American Journal of Neuroradiology, Vol 16, Issue 5 1167-1173, Copyright © 1995 by American Society of Neuroradiology
ARTICLES |
MR of the brain in mitochondrial myopathy
SH Wray, JM Provenzale, DR Johns and KR Thulborn
Department of Neurology, Massachusetts General Hospital, Boston, USA.
PURPOSE: To determine the spectrum of MR findings in patients with mitochondrial myopathy and correlate them with central nervous system symptoms and signs.
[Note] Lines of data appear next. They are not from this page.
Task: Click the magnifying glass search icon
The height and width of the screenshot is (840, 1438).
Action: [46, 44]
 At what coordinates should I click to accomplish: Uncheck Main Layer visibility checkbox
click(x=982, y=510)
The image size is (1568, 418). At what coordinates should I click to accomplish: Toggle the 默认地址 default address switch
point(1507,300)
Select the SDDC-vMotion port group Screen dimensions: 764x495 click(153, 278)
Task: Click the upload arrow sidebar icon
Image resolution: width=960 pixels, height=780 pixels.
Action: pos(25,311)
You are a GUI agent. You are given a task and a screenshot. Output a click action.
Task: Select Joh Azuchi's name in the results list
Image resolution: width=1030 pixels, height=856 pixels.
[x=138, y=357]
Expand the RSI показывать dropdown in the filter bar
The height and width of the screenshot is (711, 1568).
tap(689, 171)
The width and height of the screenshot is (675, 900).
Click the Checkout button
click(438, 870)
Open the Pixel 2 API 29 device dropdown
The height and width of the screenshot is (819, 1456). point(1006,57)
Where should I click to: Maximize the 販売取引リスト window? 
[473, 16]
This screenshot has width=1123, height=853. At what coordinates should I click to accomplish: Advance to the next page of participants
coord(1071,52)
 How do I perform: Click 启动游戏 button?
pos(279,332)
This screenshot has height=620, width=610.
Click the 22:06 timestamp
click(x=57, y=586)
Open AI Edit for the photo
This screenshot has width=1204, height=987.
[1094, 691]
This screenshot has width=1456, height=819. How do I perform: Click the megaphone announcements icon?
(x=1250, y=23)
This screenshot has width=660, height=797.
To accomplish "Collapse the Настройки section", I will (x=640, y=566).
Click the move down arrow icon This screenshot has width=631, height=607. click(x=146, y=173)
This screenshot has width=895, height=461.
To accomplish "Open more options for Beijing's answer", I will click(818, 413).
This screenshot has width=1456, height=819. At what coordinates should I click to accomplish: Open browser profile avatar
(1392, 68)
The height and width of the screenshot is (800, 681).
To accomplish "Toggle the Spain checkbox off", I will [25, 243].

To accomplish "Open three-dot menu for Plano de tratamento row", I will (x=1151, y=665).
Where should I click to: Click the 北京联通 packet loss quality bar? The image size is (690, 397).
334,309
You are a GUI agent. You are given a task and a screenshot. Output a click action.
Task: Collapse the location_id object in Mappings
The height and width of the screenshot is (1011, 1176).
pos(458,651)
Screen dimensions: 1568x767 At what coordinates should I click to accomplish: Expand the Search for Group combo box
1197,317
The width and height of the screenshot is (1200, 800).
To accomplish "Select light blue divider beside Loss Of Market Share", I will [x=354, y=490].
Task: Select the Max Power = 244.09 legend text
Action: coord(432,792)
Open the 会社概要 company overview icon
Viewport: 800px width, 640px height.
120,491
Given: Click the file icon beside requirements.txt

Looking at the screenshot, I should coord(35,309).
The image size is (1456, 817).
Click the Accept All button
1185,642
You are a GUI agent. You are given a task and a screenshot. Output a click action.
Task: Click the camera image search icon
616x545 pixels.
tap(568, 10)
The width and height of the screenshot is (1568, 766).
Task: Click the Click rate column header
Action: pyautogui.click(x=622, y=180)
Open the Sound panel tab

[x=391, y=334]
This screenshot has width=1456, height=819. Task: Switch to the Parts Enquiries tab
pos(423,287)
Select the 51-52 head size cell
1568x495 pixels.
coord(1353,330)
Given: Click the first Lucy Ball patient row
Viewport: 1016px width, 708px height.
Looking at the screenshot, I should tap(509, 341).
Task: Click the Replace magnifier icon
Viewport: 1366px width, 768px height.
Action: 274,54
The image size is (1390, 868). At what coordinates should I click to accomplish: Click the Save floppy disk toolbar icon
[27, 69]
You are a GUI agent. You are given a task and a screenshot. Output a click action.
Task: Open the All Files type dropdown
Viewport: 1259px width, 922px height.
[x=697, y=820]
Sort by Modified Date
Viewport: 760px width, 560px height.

METHODS: We performed a prospective evaluation of the MR findings of eight patients with mitochondrial myopathy (three with Kearns-Sayre syndrome and five with chronic progressive external ophthalmoplegia), six of whom had central nervous system symptoms or signs (ataxia, sensorineural hearing loss, or cognitive dysfunction). RESULTS: All six patients with neurologic symptoms or signs had multiple abnormal MR findings, whereas patients without neurologic symptoms had either normal MR findings (one patient) or the solitary finding of cortical atrophy (one patient). Abnormal MR findings consisted of cerebral cortical atrophy (seven patients), cerebellar atrophy (six patients), and hyperintense signal abnormalities on T2- weighted images within the cerebral white matter (three patients), cerebellar white matter (one patient), basal ganglia (three patients), brain stem (one patient), and thalamus (one patient). In two patients, the cerebral white matter signal abnormalities were primarily peripheral and involved the arcuate fibers. All patients with ataxia had abnormal cerebellar findings on MR imaging, but there was poor correlation between other neurologic features and MR findings. CONCLUSIONS: Cerebral and cerebellar atrophy are the most common MR findings in Kearns-Sayre syndrome and chronic progressive external ophthalmoplegia. White matter and deep gray nuclei abnormalities, presumed to result from the diffuse spongiform encephalopathy reported in these patients, can also be seen. Patients with abnormal neurologic findings typically have multiple abnormalities on MR imaging, which frequently do not correlate with specific symptoms.